WORKING DATA
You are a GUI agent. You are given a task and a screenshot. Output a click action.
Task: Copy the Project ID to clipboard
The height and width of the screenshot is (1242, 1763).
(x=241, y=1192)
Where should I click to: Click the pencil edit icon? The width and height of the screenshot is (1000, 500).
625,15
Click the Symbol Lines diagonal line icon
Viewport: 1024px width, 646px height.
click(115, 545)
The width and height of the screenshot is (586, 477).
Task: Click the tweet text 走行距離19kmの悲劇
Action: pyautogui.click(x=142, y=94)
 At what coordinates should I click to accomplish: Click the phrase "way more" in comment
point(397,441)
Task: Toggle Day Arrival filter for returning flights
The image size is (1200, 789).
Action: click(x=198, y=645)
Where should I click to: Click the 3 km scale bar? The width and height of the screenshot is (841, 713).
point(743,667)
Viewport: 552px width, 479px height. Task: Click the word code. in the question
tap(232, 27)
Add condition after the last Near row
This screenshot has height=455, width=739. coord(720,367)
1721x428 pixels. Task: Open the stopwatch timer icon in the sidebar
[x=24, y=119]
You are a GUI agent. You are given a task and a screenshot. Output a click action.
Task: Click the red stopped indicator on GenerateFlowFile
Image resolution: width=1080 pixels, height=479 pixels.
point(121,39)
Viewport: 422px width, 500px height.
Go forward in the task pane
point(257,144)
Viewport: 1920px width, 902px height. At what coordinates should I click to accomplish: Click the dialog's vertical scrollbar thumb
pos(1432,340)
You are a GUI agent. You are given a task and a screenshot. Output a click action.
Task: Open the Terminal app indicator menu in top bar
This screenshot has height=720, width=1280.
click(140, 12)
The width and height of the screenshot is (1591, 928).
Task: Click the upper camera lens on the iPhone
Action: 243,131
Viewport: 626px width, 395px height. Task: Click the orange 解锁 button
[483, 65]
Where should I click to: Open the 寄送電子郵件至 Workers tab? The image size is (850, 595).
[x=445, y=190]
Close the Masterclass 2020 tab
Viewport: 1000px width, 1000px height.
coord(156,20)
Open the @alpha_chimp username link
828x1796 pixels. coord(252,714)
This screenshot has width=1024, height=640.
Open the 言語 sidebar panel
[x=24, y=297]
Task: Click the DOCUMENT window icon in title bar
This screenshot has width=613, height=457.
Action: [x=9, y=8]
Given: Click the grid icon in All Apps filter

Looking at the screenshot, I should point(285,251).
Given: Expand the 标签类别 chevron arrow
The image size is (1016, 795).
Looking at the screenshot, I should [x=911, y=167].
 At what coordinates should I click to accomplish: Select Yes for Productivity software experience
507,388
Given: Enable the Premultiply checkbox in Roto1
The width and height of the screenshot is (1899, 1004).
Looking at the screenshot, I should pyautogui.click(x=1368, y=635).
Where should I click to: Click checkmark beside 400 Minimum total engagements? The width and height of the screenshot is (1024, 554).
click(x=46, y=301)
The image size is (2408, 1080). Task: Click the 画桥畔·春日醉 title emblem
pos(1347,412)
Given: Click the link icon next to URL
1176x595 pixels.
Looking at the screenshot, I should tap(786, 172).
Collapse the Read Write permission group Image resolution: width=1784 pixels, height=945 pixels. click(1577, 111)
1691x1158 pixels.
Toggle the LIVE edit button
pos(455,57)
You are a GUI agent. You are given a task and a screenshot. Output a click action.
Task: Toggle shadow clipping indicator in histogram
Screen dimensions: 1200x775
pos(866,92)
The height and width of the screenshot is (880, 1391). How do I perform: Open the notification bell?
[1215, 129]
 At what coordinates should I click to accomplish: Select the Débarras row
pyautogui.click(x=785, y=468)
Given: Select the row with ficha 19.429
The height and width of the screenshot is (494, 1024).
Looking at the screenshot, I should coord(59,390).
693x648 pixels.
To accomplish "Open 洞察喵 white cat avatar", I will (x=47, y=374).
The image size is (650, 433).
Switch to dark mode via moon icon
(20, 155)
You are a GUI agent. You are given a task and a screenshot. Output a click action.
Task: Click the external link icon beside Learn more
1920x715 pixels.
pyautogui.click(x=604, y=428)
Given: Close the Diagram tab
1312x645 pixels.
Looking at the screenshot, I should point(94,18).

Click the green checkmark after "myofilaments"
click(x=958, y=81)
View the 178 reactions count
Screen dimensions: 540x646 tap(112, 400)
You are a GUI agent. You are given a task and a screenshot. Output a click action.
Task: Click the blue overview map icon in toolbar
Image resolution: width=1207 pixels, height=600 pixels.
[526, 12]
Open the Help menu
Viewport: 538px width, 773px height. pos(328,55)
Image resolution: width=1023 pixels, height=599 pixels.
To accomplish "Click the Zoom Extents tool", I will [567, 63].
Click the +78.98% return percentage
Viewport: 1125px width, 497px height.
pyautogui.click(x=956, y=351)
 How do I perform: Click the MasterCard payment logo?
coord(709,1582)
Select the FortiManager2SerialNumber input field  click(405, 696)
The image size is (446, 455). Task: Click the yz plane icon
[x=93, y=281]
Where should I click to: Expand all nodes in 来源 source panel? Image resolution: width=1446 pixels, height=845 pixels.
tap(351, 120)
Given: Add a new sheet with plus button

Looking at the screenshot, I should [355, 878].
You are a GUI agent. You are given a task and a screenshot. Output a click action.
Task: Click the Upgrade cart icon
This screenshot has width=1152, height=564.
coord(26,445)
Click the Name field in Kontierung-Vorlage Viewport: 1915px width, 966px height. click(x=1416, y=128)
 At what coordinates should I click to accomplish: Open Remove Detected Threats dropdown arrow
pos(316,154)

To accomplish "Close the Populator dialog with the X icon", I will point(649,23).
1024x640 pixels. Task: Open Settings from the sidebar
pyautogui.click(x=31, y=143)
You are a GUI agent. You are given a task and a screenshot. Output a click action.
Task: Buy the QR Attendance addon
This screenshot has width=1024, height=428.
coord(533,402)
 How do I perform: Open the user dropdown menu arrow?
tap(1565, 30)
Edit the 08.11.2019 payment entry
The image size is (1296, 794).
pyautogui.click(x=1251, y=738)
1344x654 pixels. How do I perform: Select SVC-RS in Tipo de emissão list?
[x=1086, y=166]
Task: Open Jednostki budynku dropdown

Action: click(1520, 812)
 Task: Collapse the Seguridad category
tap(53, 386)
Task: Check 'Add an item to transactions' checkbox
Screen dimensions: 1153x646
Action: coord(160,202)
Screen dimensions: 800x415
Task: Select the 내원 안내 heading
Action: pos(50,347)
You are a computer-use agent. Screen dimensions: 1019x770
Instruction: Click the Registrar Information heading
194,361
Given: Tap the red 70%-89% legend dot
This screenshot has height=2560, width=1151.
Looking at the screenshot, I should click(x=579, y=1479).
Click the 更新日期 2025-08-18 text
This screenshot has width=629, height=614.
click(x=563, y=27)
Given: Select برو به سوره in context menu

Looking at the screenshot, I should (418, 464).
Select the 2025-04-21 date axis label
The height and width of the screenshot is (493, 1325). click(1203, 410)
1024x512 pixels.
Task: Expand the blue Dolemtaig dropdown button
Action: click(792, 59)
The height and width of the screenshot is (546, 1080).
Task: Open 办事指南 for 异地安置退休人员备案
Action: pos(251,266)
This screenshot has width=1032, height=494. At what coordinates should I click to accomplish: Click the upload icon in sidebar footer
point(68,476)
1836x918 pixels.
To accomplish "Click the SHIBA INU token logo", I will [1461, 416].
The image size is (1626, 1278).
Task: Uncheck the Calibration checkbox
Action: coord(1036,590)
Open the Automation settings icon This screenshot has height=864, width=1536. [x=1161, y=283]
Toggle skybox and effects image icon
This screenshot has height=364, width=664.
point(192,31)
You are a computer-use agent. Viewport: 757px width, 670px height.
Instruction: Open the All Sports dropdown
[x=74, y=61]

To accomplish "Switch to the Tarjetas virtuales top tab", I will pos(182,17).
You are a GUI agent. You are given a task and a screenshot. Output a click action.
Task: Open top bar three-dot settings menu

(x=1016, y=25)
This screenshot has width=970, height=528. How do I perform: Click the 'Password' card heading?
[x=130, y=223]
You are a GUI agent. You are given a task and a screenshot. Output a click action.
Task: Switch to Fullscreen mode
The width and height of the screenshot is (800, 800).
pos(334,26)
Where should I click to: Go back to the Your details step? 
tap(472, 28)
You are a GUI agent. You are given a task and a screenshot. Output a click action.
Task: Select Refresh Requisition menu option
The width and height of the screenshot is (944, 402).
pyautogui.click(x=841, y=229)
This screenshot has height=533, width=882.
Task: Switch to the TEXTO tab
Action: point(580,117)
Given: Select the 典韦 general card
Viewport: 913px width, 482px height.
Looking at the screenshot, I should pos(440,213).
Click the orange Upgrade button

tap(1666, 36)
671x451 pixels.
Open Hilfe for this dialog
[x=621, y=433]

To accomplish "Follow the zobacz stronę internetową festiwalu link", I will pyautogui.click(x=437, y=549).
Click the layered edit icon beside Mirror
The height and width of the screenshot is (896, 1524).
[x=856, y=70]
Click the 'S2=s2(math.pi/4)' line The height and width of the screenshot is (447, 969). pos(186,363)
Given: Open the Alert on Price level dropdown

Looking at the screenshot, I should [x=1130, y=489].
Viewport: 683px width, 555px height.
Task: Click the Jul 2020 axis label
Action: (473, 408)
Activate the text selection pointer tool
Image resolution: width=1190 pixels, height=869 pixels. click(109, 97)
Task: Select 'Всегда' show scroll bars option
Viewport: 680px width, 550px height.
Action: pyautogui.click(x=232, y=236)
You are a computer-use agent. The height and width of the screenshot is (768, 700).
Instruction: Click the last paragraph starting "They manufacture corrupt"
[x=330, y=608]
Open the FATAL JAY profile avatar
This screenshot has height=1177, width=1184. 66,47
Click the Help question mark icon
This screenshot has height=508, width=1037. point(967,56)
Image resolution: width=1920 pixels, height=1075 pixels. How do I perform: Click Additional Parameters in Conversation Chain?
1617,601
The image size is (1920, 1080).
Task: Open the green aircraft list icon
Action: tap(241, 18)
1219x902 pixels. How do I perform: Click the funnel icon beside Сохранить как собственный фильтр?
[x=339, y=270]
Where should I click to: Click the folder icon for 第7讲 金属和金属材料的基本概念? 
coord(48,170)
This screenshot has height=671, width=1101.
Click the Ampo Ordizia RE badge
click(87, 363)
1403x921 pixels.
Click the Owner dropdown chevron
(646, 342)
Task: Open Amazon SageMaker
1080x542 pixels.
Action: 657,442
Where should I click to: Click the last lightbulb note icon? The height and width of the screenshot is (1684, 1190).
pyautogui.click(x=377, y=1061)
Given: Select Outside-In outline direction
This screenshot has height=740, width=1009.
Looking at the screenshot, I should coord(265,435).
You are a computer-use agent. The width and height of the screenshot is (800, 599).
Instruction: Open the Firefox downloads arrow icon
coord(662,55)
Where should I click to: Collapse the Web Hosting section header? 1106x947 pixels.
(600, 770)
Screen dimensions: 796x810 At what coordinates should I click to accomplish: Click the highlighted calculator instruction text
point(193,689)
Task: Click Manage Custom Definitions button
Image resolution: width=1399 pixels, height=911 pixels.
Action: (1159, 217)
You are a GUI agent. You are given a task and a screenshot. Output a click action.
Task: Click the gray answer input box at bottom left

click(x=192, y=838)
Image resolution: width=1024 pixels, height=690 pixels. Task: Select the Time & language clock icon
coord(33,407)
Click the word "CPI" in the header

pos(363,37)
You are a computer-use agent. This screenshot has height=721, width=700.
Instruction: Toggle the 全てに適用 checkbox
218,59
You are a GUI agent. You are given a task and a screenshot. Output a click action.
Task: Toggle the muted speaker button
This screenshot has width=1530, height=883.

WHAT IS NEEDED
Check each line of the listing for "computer", and copy the ones that hold it.

OUTPUT BELOW
You are a computer-use agent. Screen dimensions: 1019x770
You are a computer-use agent. Viewport: 757px width, 670px height.
You are a computer-use agent. The height and width of the screenshot is (768, 700).
You are a computer-use agent. The width and height of the screenshot is (800, 599).
You are a computer-use agent. This screenshot has height=721, width=700.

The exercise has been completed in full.